What, then, should you do if you are asked to dispense them? You should, in my judgment, draw the line at this and refuse. Though those acting with the conditional abortifacient intention will be unaware of the instances in which the condition is fulfilled, their wills will be morally similar to those of people who prescribe and use drugs specifically designed to kill. Thus, there is the same possibility and need for witness to the truth about the morning-after pill as about drugs specifically designed to kill, and the duty to try to save lives also is similar.
Someone might object that, even if dispensing morning-after pills is similar in the way explained to dispensing pills specifically designed for abortion, filling a prescription for morning-after pills could be morally acceptable material cooperation. The argument would be that the woman taking the pill seldom will be pregnant, never will know that she is, and very often either will not understand that taking the pill will prevent the implantation of a new individual or will not agree that the new individual is a person. But these subjective factors in no way affect the fact that whenever the morning-after pill prevents implantation a tiny person dies. Moreover, the very factors that might prevent or lessen guilt for the killing also facilitate rationalization and self-deception, which can impede repentance for doing something confusedly recognized as gravely wrong. Thus, witness to the truth about morning-after pills is no less morally required—and perhaps even more so—than is witness to the truth about drugs specifically designed to kill. Therefore, the differences between the two do not imply that the material cooperation with killing involved in dispensing morning-after pills can be morally acceptable.
You may be able to avoid dispensing pills specifically designed to kill and morning-after pills by finding employment in a pharmacy whose owner either will not stock them or will respect a conscientious objection to dispensing them. If not, you must, in my judgment, refuse to dispense them, explain why, and, if necessary, give up your profession.
Since that plainly would be a great sacrifice, you should try to organize other pharmacists to work together—and in cooperation with other health care professionals—to obtain provisions in relevant laws, governmental regulations, and codes of professional ethics to exempt individuals who regard intentional killing as wrong from cooperating in this growing evil.270 I do not believe that this effort’s objective should be the kind of conscience clause that would wrongly suggest that some special moral or religious ground is needed to justify refusing to participate in killing the innocent. Rather, the objective should be language guaranteeing the full freedom of anyone and everyone to choose not to participate in any way in such killing (see q. 79, above). Morally speaking, that freedom requires no justification, and those who rightly desire to exercise it should resist demands to offer any.

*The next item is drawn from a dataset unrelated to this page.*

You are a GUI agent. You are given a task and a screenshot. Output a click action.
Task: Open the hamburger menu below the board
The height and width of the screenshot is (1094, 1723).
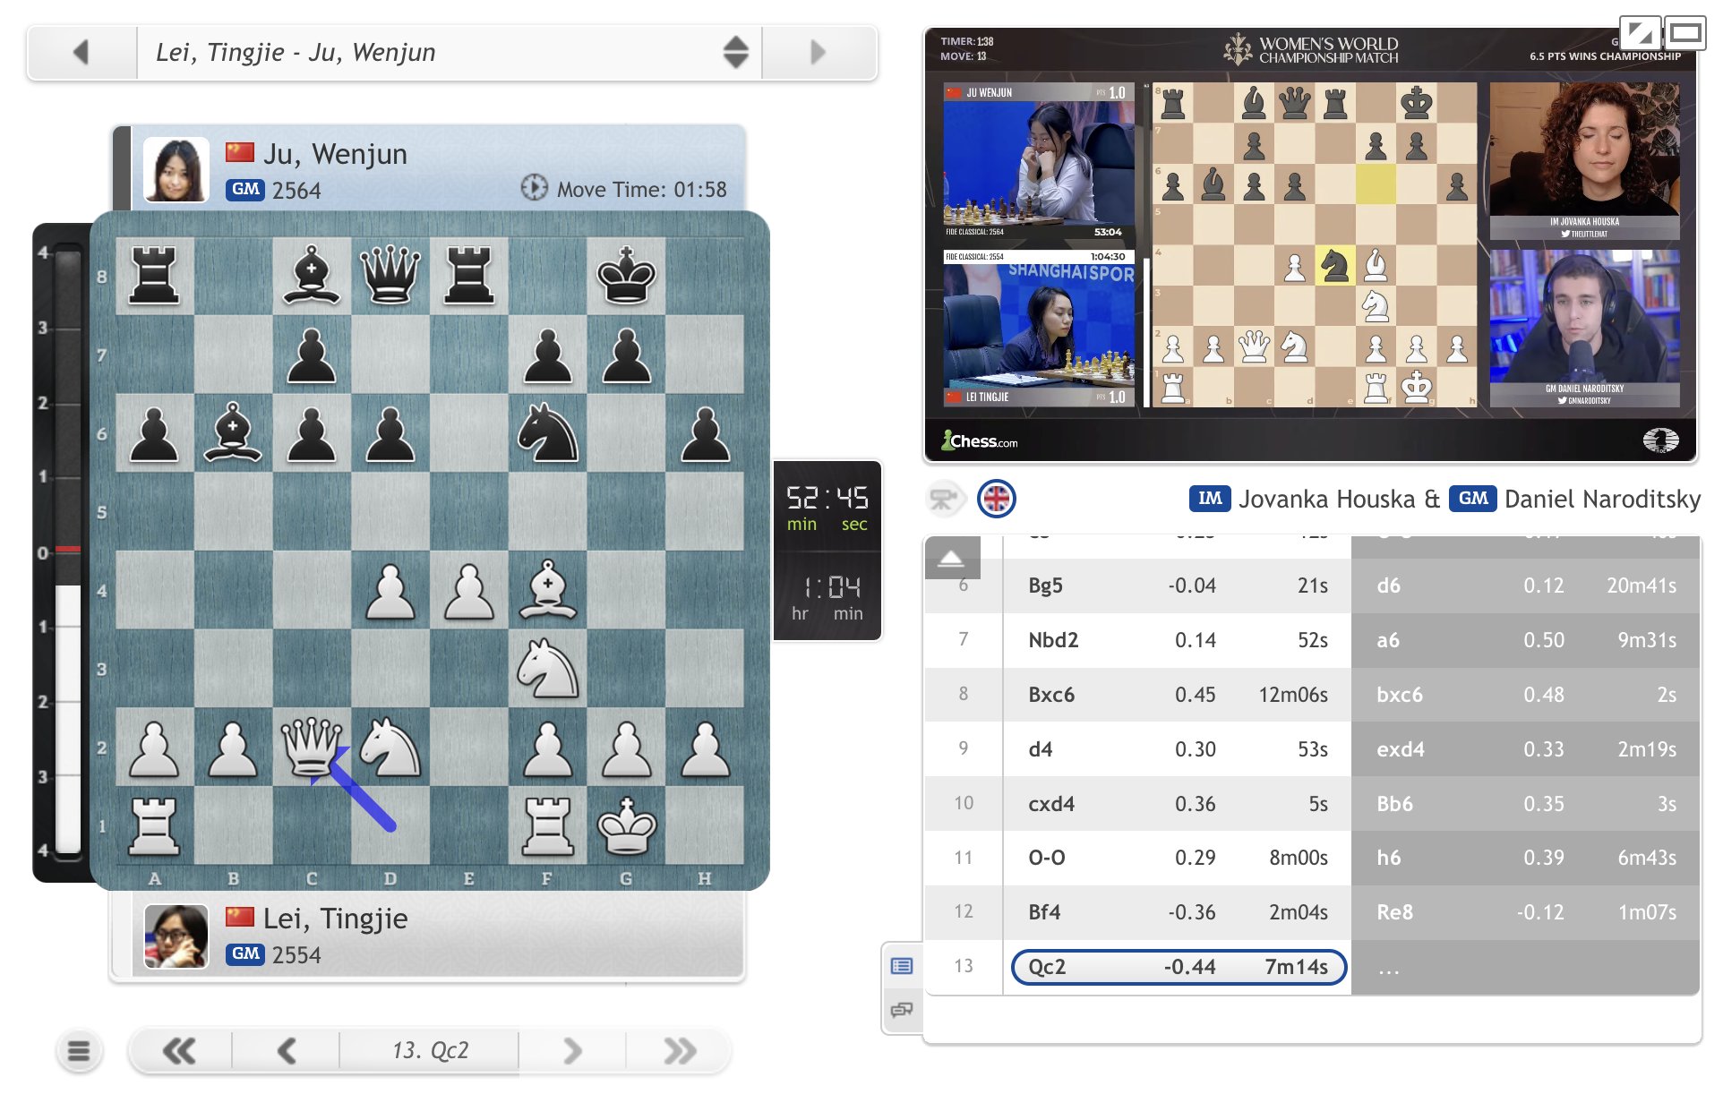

Considering the great need for such protections, you and other health care professionals have a serious and urgent responsibility to work for them. Do not delay in getting to work. I hope your effort will be successful.
266. American Pharmaceutical Association, Code of Ethics for Pharmacists (27 Oct. 1994), I.
268. See, e.g., Leon Jaroff, “Rx: ‘Morning After’ Pills,” Time, 148:4 (15 July 1996): 59.
269. John Paul II, Evangelium vitae, 60, AAS 87 (1995) 469, OR, 5 Apr. 1995, xii; cf. LCL, 495–98.
270. On the right to opt out, see Evangelium vitae, 74, AAS 487–88, OR, xiv.